Le gouvernement de la présidente Claudia Sheinbaum a convenu avec la FIFA de limiter la validité de la Garantie Fiscale pour la Coupe du Monde FIFA 2026 à l’exercice fiscal 2026, au lieu de 2028. Cette mesure, adoptée via la Loi de Revenus Fédéraux de 2026, restreint les exonérations fiscales aux seuls acteurs directement impliqués dans l’organisation de l’événement. Le tournoi devrait attirer plus de 5,5 millions de touristes étrangers et générer jusqu’à 3 milliards de dollars en devises étrangères.
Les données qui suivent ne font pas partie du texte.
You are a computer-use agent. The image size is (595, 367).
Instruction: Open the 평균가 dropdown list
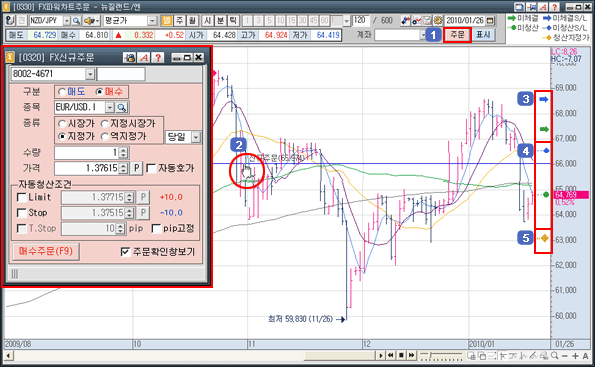click(152, 21)
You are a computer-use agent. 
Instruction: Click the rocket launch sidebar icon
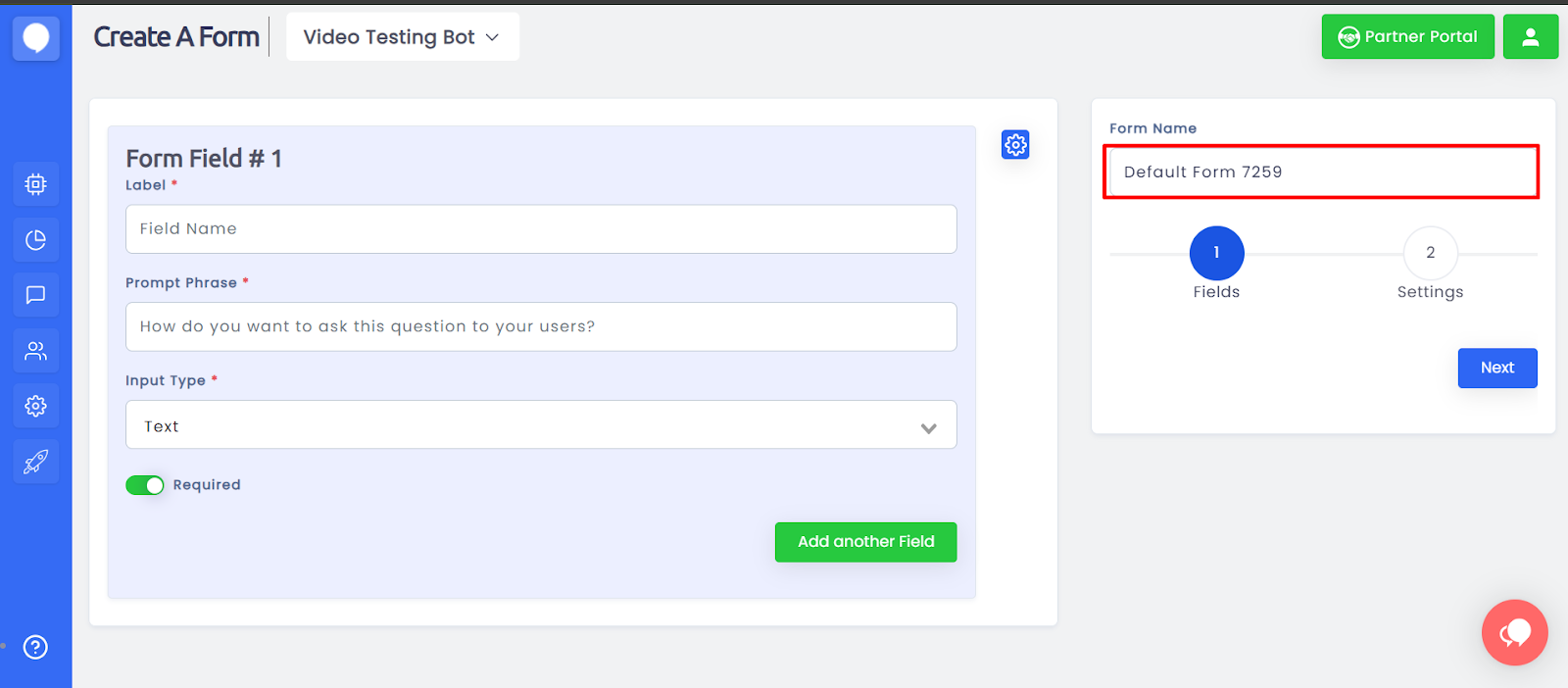36,462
Le Secrétariat aux Finances et au Crédit Public (SHCP) a annoncé que le gouvernement mexicain a conclu un accord avec la FIFA pour limiter les avantages de la Garantie Fiscale, initialement accordée par l’administration d’Enrique Peña Nieto afin de sécuriser la co-organisation de la Coupe du Monde FIFA 2026 au Mexique, aux États-Unis et au Canada. Cette garantie prévoyait des exonérations générales d’impôts fédéraux et locaux, ainsi que la suppression des procédures de contrôle administratif jusqu’en 2028, applicables à la FIFA, ses filiales, associations membres, fournisseurs, contractants et tiers liés.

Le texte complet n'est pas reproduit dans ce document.